• WHAT YOU ARE ASKED TO DO
Starting with the first line, transcribe the material exactly through to the last.

• RECORD EXCERPTS
BEGIN

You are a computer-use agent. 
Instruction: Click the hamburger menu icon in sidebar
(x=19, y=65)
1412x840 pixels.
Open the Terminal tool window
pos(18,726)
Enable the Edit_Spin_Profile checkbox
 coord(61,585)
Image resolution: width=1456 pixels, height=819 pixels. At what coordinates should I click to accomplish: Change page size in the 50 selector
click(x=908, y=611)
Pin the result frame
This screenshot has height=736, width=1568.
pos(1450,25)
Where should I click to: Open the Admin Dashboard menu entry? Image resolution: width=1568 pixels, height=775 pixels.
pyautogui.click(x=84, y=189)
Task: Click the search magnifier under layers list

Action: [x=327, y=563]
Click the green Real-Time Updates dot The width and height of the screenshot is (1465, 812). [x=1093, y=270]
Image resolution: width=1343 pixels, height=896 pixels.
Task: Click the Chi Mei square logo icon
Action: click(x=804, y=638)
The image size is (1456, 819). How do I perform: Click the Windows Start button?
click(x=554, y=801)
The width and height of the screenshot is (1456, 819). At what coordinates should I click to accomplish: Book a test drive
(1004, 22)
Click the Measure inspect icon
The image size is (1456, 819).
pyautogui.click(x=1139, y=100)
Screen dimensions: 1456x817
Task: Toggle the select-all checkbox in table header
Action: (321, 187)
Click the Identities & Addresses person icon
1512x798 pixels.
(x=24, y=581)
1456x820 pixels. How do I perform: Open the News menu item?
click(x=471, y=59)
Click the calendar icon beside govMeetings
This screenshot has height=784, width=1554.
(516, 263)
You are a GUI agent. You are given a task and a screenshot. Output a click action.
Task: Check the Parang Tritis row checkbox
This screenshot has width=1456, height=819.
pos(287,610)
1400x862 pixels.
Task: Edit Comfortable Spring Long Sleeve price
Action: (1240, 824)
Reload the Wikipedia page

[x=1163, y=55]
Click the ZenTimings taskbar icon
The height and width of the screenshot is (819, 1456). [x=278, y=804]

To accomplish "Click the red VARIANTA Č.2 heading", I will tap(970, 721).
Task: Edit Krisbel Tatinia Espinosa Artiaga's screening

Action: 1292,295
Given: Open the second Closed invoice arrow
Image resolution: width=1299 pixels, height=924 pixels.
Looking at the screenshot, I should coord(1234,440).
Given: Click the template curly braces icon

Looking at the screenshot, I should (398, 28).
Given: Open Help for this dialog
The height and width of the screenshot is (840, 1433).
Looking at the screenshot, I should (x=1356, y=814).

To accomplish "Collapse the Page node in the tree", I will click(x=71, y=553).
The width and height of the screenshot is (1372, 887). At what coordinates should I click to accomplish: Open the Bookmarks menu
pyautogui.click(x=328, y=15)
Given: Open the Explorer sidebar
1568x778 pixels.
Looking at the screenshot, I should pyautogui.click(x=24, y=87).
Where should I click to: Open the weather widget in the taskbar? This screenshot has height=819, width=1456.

END

• WRITTEN RESPONSE
You are a computer-use agent. 
Instruction: Click the hamburger menu icon in sidebar
(x=19, y=65)
1412x840 pixels.
Open the Terminal tool window
pos(18,726)
Enable the Edit_Spin_Profile checkbox
 coord(61,585)
Image resolution: width=1456 pixels, height=819 pixels. At what coordinates should I click to accomplish: Change page size in the 50 selector
click(x=908, y=611)
Pin the result frame
This screenshot has height=736, width=1568.
pos(1450,25)
Where should I click to: Open the Admin Dashboard menu entry? Image resolution: width=1568 pixels, height=775 pixels.
pyautogui.click(x=84, y=189)
Task: Click the search magnifier under layers list

Action: [x=327, y=563]
Click the green Real-Time Updates dot The width and height of the screenshot is (1465, 812). [x=1093, y=270]
Image resolution: width=1343 pixels, height=896 pixels.
Task: Click the Chi Mei square logo icon
Action: click(x=804, y=638)
The image size is (1456, 819). How do I perform: Click the Windows Start button?
click(x=554, y=801)
The width and height of the screenshot is (1456, 819). At what coordinates should I click to accomplish: Book a test drive
(1004, 22)
Click the Measure inspect icon
The image size is (1456, 819).
pyautogui.click(x=1139, y=100)
Screen dimensions: 1456x817
Task: Toggle the select-all checkbox in table header
Action: (321, 187)
Click the Identities & Addresses person icon
1512x798 pixels.
(x=24, y=581)
1456x820 pixels. How do I perform: Open the News menu item?
click(x=471, y=59)
Click the calendar icon beside govMeetings
This screenshot has height=784, width=1554.
(516, 263)
You are a GUI agent. You are given a task and a screenshot. Output a click action.
Task: Check the Parang Tritis row checkbox
This screenshot has width=1456, height=819.
pos(287,610)
1400x862 pixels.
Task: Edit Comfortable Spring Long Sleeve price
Action: (1240, 824)
Reload the Wikipedia page

[x=1163, y=55]
Click the ZenTimings taskbar icon
The height and width of the screenshot is (819, 1456). [x=278, y=804]

To accomplish "Click the red VARIANTA Č.2 heading", I will tap(970, 721).
Task: Edit Krisbel Tatinia Espinosa Artiaga's screening

Action: 1292,295
Given: Open the second Closed invoice arrow
Image resolution: width=1299 pixels, height=924 pixels.
Looking at the screenshot, I should coord(1234,440).
Given: Click the template curly braces icon

Looking at the screenshot, I should (398, 28).
Given: Open Help for this dialog
The height and width of the screenshot is (840, 1433).
Looking at the screenshot, I should (x=1356, y=814).

To accomplish "Collapse the Page node in the tree", I will click(x=71, y=553).
The width and height of the screenshot is (1372, 887). At what coordinates should I click to accomplish: Open the Bookmarks menu
pyautogui.click(x=328, y=15)
Given: Open the Explorer sidebar
1568x778 pixels.
Looking at the screenshot, I should pyautogui.click(x=24, y=87).
Where should I click to: Open the weather widget in the taskbar? This screenshot has height=819, width=1456.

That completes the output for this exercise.